**Requirement:** Copy the material below word for word, from the line containing "Click the email Subscribe button" down to the line containing "Looking at the screenshot, I should click(266, 188).", with both of those lines included.

**Provided material:**
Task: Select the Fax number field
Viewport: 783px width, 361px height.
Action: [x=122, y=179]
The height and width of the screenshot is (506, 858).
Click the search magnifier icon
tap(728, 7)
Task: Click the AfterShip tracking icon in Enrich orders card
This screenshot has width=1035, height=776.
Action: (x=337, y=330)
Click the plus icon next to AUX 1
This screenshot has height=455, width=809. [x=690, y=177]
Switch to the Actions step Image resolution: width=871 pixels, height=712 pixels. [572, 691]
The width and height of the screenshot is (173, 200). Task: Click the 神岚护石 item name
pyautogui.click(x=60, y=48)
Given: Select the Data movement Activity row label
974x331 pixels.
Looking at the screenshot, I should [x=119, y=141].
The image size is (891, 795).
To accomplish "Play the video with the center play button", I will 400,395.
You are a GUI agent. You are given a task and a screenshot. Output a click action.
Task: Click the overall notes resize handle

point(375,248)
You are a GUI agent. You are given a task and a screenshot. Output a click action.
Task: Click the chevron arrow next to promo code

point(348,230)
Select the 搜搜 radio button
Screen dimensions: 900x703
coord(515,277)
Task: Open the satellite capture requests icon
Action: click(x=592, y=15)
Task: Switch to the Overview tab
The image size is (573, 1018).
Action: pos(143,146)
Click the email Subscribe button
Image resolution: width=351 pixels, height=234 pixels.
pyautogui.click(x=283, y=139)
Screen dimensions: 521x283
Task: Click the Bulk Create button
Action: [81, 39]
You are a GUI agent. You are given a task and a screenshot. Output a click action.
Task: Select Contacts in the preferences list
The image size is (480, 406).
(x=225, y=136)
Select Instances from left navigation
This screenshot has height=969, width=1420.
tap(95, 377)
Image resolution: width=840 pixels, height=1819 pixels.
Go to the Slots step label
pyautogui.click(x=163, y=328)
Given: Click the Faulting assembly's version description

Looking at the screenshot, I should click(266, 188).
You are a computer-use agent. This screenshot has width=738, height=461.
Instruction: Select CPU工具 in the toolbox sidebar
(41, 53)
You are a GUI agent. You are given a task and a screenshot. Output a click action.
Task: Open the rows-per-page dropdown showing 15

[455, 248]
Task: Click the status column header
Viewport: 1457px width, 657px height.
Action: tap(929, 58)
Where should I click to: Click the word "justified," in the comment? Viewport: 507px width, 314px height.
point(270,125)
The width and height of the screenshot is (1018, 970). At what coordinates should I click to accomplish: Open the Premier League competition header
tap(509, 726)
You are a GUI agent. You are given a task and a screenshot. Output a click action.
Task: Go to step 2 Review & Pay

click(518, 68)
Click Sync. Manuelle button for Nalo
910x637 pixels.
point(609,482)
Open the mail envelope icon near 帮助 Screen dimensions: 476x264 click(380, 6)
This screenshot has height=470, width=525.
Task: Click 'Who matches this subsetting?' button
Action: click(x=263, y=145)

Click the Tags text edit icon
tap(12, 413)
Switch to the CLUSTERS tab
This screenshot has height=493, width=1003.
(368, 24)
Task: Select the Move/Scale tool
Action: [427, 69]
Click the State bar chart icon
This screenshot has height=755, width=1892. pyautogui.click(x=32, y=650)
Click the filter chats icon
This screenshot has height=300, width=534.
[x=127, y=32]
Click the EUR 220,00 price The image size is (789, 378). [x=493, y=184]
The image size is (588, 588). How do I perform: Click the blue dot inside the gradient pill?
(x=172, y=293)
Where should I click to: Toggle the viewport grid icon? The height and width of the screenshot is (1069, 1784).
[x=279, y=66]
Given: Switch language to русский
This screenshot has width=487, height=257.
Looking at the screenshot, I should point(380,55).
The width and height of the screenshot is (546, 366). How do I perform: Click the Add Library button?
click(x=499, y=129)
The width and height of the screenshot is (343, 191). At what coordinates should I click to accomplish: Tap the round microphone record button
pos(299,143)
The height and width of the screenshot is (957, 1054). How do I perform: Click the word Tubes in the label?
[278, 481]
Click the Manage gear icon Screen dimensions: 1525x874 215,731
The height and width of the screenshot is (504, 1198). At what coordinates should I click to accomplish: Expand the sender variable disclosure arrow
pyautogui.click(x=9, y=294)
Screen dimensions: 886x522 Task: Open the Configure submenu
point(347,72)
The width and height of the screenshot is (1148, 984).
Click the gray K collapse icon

**Complete output:**
Click the email Subscribe button
Image resolution: width=351 pixels, height=234 pixels.
pyautogui.click(x=283, y=139)
Screen dimensions: 521x283
Task: Click the Bulk Create button
Action: [81, 39]
You are a GUI agent. You are given a task and a screenshot. Output a click action.
Task: Select Contacts in the preferences list
The image size is (480, 406).
(x=225, y=136)
Select Instances from left navigation
This screenshot has height=969, width=1420.
tap(95, 377)
Image resolution: width=840 pixels, height=1819 pixels.
Go to the Slots step label
pyautogui.click(x=163, y=328)
Given: Click the Faulting assembly's version description

Looking at the screenshot, I should click(266, 188).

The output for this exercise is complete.